▶ _PROBLEM REQUIREMENTS_
Retype the lines of the material from the line with "coordinates (123, 60)." up to and including the line with "The height and width of the screenshot is (672, 2576).", reproducing each one without any change.

═════ SOURCE MATERIAL ═════

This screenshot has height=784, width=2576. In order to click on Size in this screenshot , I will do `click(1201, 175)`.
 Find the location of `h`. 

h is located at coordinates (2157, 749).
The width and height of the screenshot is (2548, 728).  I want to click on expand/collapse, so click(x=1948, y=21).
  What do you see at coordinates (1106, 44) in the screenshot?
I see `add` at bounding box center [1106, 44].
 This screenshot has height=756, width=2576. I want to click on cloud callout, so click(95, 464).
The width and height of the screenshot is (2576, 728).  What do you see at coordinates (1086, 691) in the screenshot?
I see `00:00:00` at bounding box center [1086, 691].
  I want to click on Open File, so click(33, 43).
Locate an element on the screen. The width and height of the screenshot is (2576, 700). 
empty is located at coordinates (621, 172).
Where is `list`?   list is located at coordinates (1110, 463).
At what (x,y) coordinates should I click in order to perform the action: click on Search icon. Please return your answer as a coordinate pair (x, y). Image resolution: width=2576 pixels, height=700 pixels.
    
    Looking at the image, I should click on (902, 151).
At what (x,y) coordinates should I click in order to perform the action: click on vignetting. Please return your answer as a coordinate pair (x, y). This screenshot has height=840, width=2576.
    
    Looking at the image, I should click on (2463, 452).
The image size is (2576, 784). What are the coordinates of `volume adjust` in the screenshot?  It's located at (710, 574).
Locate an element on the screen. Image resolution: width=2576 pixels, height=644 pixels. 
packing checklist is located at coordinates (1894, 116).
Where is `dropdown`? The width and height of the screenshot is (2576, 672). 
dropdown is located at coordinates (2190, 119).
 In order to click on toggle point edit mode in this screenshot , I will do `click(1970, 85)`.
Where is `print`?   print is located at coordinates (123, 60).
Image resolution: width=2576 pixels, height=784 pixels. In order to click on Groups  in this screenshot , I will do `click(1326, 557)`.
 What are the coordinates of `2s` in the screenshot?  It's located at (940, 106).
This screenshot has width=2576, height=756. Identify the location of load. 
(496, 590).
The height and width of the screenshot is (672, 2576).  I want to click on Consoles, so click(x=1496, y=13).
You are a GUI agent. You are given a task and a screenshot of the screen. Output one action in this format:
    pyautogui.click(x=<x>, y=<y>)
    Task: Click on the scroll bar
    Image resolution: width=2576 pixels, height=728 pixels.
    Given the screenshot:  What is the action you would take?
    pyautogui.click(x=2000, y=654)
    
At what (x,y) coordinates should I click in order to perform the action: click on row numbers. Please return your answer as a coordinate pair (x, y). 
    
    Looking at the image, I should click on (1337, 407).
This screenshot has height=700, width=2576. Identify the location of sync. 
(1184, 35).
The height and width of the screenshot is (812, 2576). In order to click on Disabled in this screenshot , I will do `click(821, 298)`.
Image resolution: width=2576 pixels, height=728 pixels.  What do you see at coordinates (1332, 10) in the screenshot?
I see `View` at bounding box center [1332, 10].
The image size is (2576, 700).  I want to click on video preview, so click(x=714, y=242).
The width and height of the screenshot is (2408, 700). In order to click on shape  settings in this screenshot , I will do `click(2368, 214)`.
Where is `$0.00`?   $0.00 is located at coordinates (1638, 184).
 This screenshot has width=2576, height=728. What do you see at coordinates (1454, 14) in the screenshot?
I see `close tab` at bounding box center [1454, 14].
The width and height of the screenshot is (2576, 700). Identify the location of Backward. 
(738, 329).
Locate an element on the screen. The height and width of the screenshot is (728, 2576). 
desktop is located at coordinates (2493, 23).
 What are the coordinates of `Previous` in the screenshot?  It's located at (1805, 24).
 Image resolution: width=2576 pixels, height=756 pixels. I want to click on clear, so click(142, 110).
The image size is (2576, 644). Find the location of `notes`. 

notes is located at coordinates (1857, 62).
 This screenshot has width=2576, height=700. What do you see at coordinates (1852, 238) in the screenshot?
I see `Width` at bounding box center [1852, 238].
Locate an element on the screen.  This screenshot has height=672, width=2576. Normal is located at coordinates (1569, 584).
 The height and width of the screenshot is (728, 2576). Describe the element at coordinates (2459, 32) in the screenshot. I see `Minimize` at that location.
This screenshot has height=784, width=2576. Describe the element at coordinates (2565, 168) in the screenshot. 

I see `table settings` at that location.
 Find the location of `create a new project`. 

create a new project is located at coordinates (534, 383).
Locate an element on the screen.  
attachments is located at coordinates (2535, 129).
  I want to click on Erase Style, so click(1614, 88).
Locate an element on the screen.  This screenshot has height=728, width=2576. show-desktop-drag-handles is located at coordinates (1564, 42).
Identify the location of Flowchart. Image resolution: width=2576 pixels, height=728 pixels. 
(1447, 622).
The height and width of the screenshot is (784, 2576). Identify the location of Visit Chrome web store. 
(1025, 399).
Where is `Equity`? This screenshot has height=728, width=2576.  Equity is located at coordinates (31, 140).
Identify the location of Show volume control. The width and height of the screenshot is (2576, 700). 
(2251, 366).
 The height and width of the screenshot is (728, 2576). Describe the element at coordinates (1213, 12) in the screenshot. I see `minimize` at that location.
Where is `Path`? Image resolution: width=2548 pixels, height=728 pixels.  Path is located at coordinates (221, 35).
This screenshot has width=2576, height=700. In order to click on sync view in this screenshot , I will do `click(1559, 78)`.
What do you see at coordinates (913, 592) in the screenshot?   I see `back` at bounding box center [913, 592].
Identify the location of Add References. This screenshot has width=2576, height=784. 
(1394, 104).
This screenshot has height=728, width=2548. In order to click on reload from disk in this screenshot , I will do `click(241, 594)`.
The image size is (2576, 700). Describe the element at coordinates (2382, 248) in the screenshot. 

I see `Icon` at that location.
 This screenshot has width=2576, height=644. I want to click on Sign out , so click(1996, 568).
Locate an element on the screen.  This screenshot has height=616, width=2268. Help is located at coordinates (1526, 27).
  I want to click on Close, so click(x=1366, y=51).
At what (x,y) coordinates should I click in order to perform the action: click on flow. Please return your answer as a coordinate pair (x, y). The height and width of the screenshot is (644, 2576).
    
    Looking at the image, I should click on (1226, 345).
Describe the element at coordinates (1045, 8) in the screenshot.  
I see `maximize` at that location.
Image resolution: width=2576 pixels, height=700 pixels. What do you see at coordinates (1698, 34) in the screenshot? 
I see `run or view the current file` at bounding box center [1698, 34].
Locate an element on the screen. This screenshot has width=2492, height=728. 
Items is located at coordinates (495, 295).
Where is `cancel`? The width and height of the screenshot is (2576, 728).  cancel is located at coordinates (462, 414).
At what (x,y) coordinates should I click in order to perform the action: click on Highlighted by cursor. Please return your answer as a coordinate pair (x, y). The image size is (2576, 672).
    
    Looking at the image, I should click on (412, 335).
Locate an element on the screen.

═════

▶ _THE COMPLETED TASK_
Where is `print`?   print is located at coordinates (123, 60).
Image resolution: width=2576 pixels, height=784 pixels. In order to click on Groups  in this screenshot , I will do `click(1326, 557)`.
 What are the coordinates of `2s` in the screenshot?  It's located at (940, 106).
This screenshot has width=2576, height=756. Identify the location of load. 
(496, 590).
The height and width of the screenshot is (672, 2576).  I want to click on Consoles, so click(x=1496, y=13).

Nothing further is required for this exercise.